Шпенглер, конечно, перегибает палку. Но он верно почувствовал, что спорт опасен для человека. Как, впрочем, любое массовое действо и любой коллективный восторг.
Спорт Эллады был все-таки другим, более аристократичным, хотя и более массовым. Каждый свободный гражданин, если он не был ни слепым, ни колченогим, ходил в палестру и упражнялся там. Олимпиоников чтили; ходили смотреть и на Игры. Но все это выглядело иначе. Спорт был индивидуалистичен, и его восприятие и созерцание не было массовым. Греки не орали, не свистели, не заключали пари... Командных видов спорта почти не было. И главное, не было ни хоккея, ни футбола.
У эллинов не было в их Играх "эффекта отдушины": уставшая от свободы западная личность с восторгом растворяется в коллективном экстазе, а настроенная на тоталитарную волну личность, задушенная идеологией или религиозной догмой, как бы репетирует на обыкновенном стадионе будущие нюрнбергские аутодафе. К тому же в Элладе спорт приводил иногда к благим, смягчающим нравы следствиям. На время олимпийских состязаний прекращались войны.

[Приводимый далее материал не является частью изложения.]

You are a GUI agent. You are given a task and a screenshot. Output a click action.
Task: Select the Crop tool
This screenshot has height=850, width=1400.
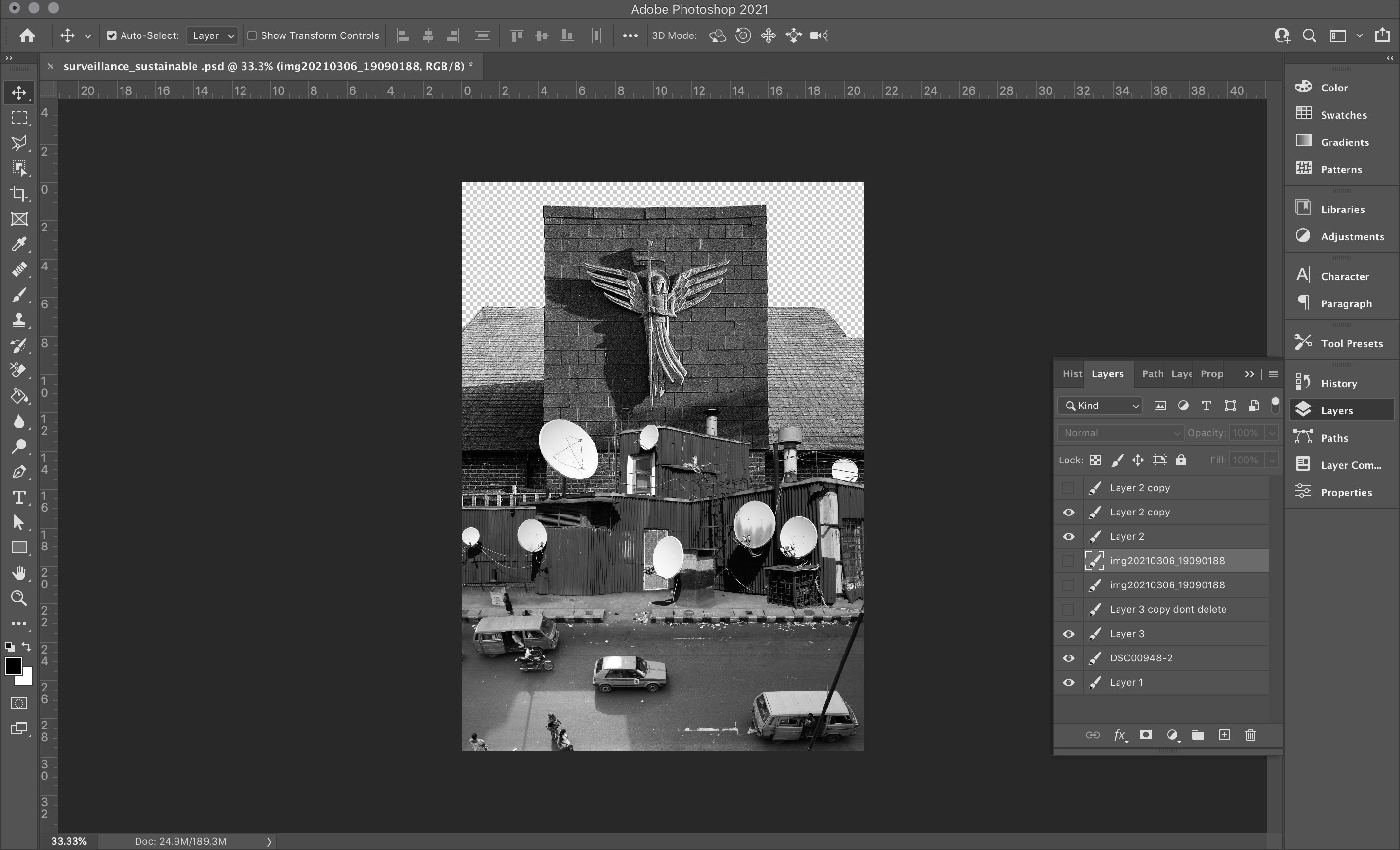[x=19, y=194]
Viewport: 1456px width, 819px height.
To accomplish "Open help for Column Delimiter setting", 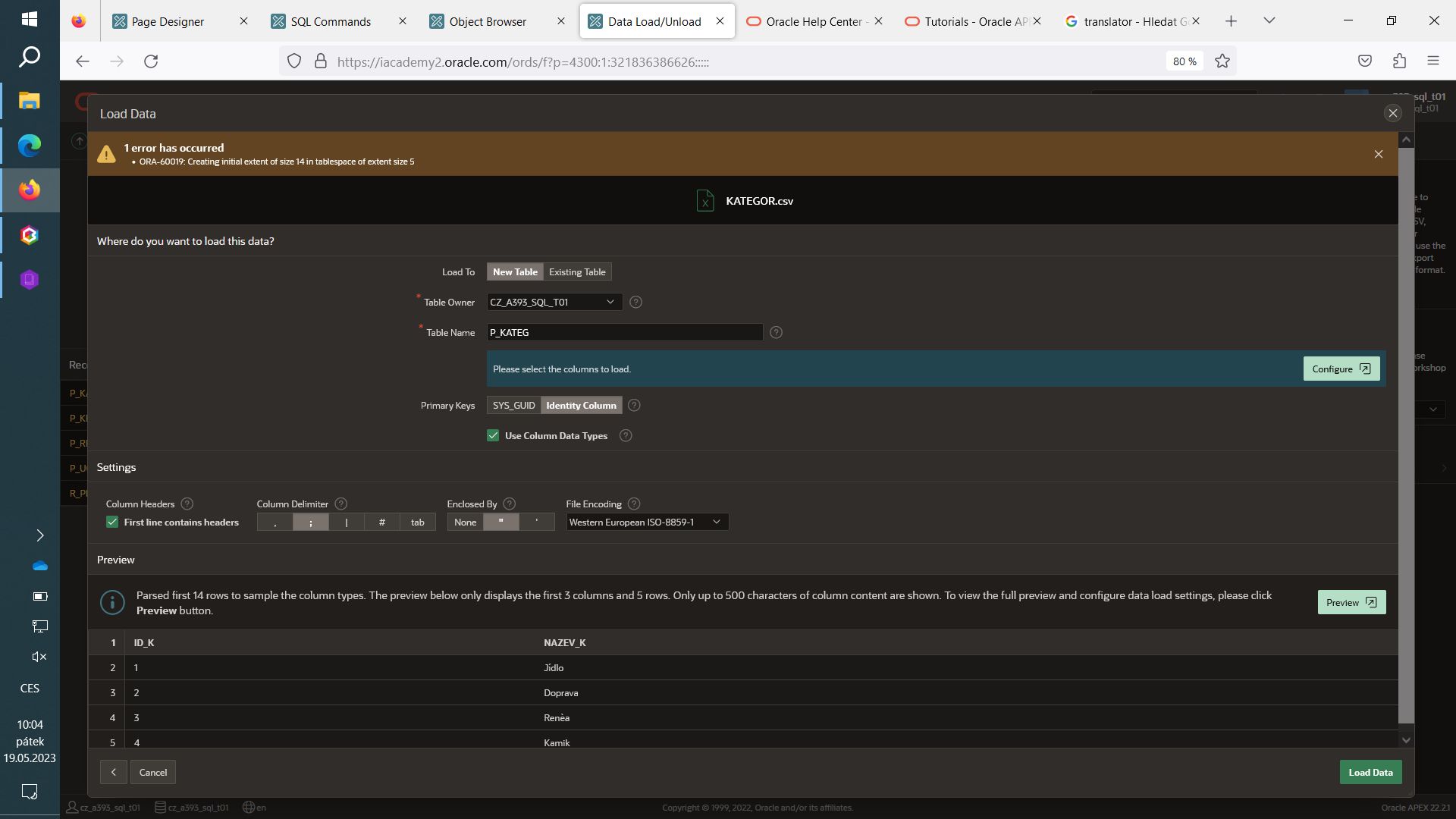I will point(341,504).
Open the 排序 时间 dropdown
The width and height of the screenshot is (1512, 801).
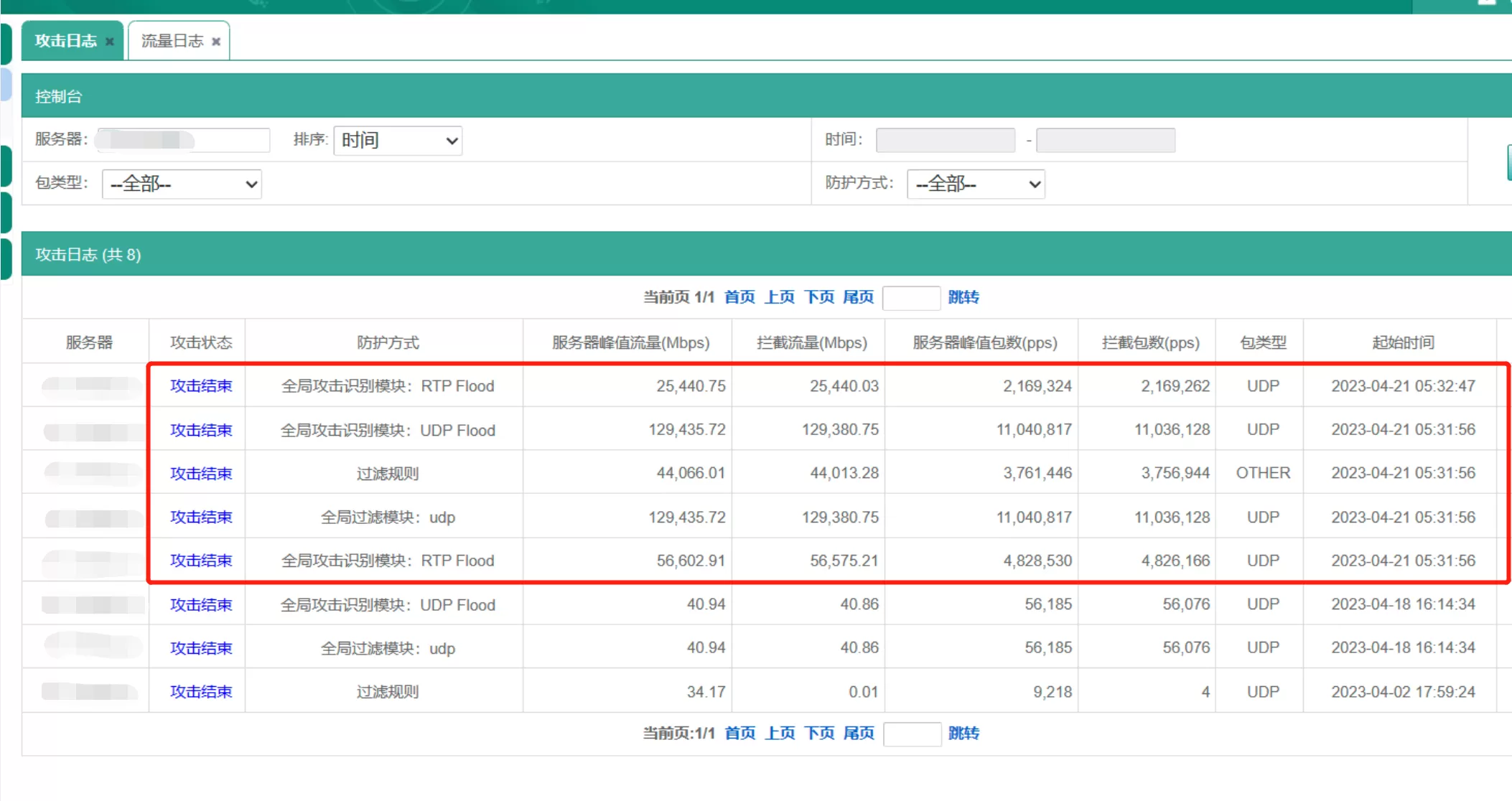click(398, 140)
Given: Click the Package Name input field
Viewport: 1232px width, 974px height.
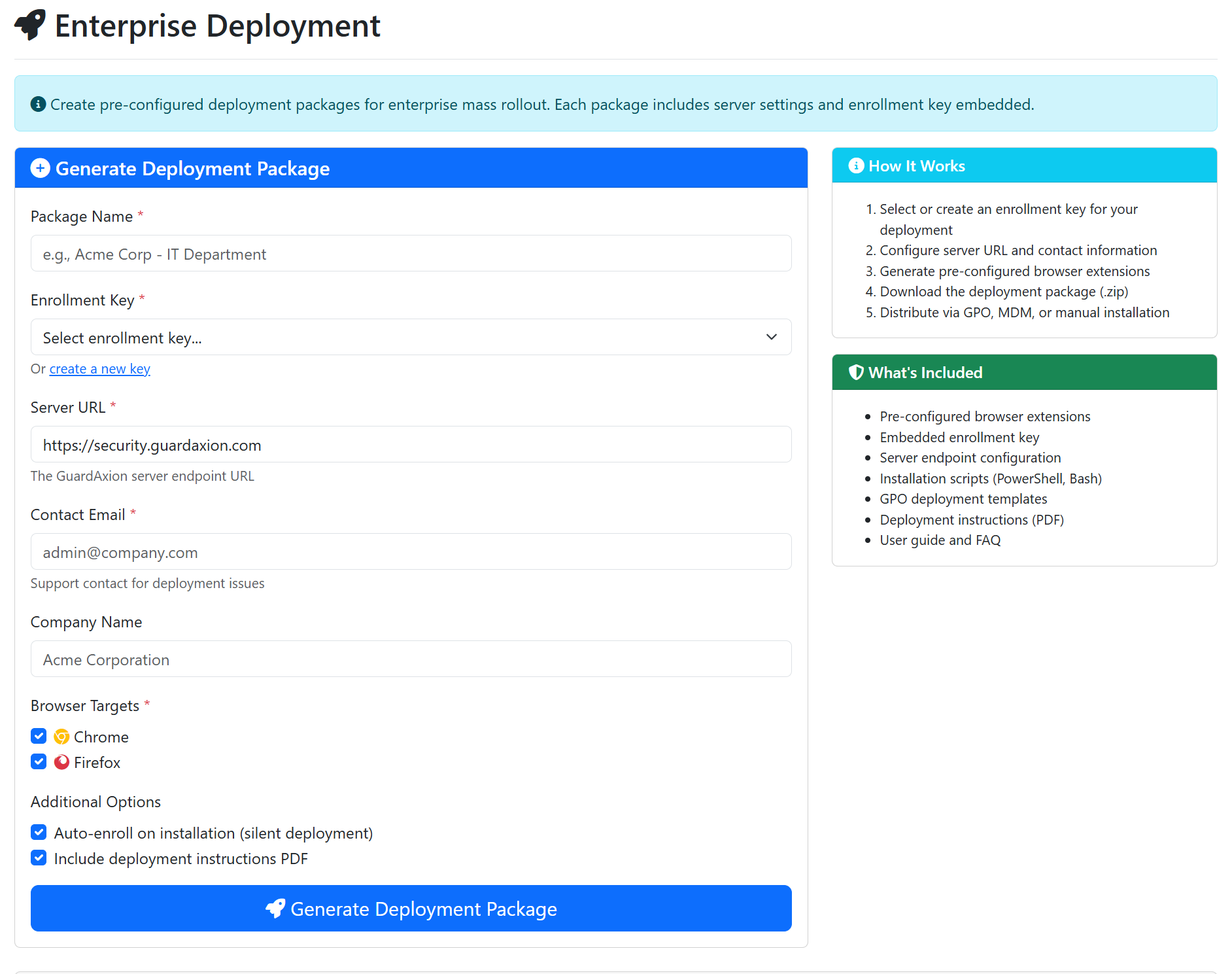Looking at the screenshot, I should tap(411, 253).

Сегодня принято считать, что спорт объединяет народы. Даже шлягер какой-то есть: "О спорт, ты - мир!" Но объединяются народы не вокруг высокого идеала и даже не для доброго дела, а примерно так же, как римляне в Колизее.
В Риме не было эллинского гармоничного, индивидуального, спокойного спорта. Злокачественная лихорадка, владевшая римлянами перед ареной, на которой умирали гладиаторы, имела продолжение и предысторию: горемычных христиан, умерщвляемых дикими зверями а этом самом Колизее; жестоких и полубезумных римских кесарей, развлекавшихся пытками; неумолимую поступь легионов во все европейские и азиатские пределы; и тот самый страшный рубленый крик когорт, подслушанный Понтием Пилатом и Михаилом Булгаковым; "Да здравствует Кесарь!"
Вопреки распространенному мнению, в хоккей играют ненастоящие мужчины, и трус запросто сыграет в хоккей. И в футбол тоже!
В 1936 году в Германии царил уже беспросветный фашизм. Но она еще ни на кого не напала, если не считать ее собственных евреев, цыган и интеллектуалов-диссидентов. Но это, конечно, мелочи. И просвещенные спортсмены из цивилизованных стран явились, как один, бросать мячики и поднимать гирьки к фашистам. И их приветствовал фюрер. Все, что случилось потом, на совести футболистов, атлетов и пловцов с их мощными выями, накачанными мышцами и трусливыми душонками.
И это же повторилось в СССР в 1980 году. Понимая, что спорт - их сообщник, гэбульники предупредили нас, диссидентов, что за срыв Олимпиады будут судить, как за государственную измену. Но мы все равно написали кучу заявлений и умоляли Запад: "Не приезжайте! Нельзя сюда приезжать!" Послушались США и еще кое-кто, но мелочи. Остальные явились к "ласковому Мише". Мячики опять перевесили. А почти все московские диссиденты "с диагнозом" попали в психушки. Уже и Олимпиада давно кончилась, а их все пытали и пытали. Несколько месяцев.
Говорят, что футбол придумали а Англии, в свободной стране. Что ж, коммунизм тоже придуман был не в России, не в Африке и даже не в Китае. Он был запатентован Платоном из Афин, Кампанеллой из Италии, кучей французов от Кабе и Мабли до Фурье и Сен-Симона и даже, представьте себе, Томасом Мором и Оуэном из той же Британии. Тенденция, однако.